20 kwietnia portal Niebezpiecznik.pl ujawnił, że w Polsce doszło do wycieku danych osobowych 20 tys. funkcjonariuszy, w pliku pochodzącym z Rządowego Centrum Bezpieczeństwa. Ten wyciek mógł nie być bezpośrednio powiązany z COMB21, ale z informacji medialnych wynika, że po jego ujawnieniu w RCB wykonano audyt cyberbezpieczeństwa i zabezpieczono wszystkie możliwe miejsca wycieku.

To ważne, ponieważ daty powstania opublikowanych dotychczas na Telegramie dokumentów rządowych i maili kończą się na 22 kwietnia. Zupełnie jakby właśnie wtedy hakerzy utracili dostęp do źródeł informacji. Czy stało się to w wyniku audytu w RCB? Czy właśnie wtedy odkryto, że ktoś z zewnątrz ma dostęp do danych?

W sprawie wycieku w RCB trwa śledztwo, pytaliśmy prokuraturę i RCB, czy doszło wówczas do szerszego wycieku, jednak ze względu na trwające postępowanie nie uzyskaliśmy informacji.

W COMB21 maile Dworczyka, Gaja i Niedzielskiego

Litewska branżowa platforma cybernews.com pobrała przejęte dane i stworzyła narzędzie, które umożliwia sprawdzenie, czy konkretny adres mailowy znalazł się wśród opublikowanych w COMB21.

Sprawdziłam maile, które były używane w korespondencji, publikowanej na Telegramie. Jak się okazuje, w wycieku znalazły się loginy i prawdopodobnie hasła dostępu dla kont zakładanych na adresy:

• Michała Dworczyka, konto na Wirtualnej Polsce,
• płk. Krzysztofa Gaja, konto na Wirtualnej Polsce,
• ministra zdrowia Adama Niedzielskiego, konto na Gmail,
• Norberta Maliszewskiego, szefa Centrum Analiz Strategicznych, konto na Gmail,
• Krzysztofa Kubowa, szefa gabinetu politycznego premiera, konto na Gmail,
• Krzysztofa Szczuckiego, prezesa Rządowego Centrum Legislacji, konto na Gmail,
• Mariusza Chłopika, dyrektora ds. marketingu sportowego w PKO BP, który – jak podaje portal wp.pl – prowadzi konta premiera Morawieckiego w mediach społecznościowych, konto na Gmail,
• Karola Kotowicza, sekretarza dyrektora Centrum Informacyjnego Rządu, konto na Gmail.

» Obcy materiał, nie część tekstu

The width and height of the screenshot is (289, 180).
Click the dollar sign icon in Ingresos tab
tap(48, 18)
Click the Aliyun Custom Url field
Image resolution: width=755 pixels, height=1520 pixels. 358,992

Charakter ujawnionych danych sprawia, że sama zmiana hasła dostępu do maila mogła nie wystarczyć, by ochronić je przed nieuprawnionym dostępem. Jeśli zachowano ten sam wzorzec tworzenia hasła, a historia wcześniejszych była widoczna w pliku, hakerzy mogli bez problemu zrekonstruować nowe zabezpieczenie i dostać się do skrzynki.

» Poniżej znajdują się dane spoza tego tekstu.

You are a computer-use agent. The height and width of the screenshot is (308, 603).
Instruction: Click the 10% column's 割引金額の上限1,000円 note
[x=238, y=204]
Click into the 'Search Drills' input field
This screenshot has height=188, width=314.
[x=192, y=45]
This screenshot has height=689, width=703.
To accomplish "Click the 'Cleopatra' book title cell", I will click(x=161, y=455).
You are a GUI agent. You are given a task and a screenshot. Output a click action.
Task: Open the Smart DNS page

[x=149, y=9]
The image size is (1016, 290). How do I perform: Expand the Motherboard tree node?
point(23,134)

Minister Dworczyk w wywiadzie dla portalu wpolityce.pl stwierdził, że hasło do swego prywatnego maila zmieniał 12 razy w ciągu ostatnich dziewięciu miesięcy. Jak się okazuje, mogło to nie zwiększyć bezpieczeństwa jego skrzynki.

Jedno źródło, różni zainteresowani?

Udostępnione na forum hakerskim dane były łatwe do wykorzystania przez różne podmioty – zarówno przez służby w Rosji czy na Białorusi, jak i przez wolnych strzelców działających prywatnie. Ci zaś, którzy dostali się do maili, mogli odsprzedać pozyskane w ten sposób materiały zainteresowanym osobom.

To by wyjaśniało zarówno rozprowadzanie rządowych dokumentów przez białoruskie i rosyjskie media, które zapewne dostają informacje od służb, jak i zupełnie inny charakter konta na Telegramie, ujawniającego materiały ze skrzynki Dworczyka.

Jak ma się do tego operacja Ghostwriter? Obecnie możemy tylko snuć przypuszczenia.

Pierwsza wersja: udostępniony plik z kompilacją zhakowanych wcześniej danych mógł zawierać także hasła, wykradzione przez grupę UNC1151 podczas operacji Ghostwriter.

Druga wersja: to hakerzy UNC1151 skorzystali z udostępnionego pliku, by dostać się do maili i kont społecznościowych.

Mimo że hakowano także konta z polskiej domeny rządowej, sprawdzane przez mnie adresy mailowe z domeną gov.pl, widoczne w korespondencji Dworczyka, okazały się bezpieczne. W tym również służbowy mail ministra Dworczyka.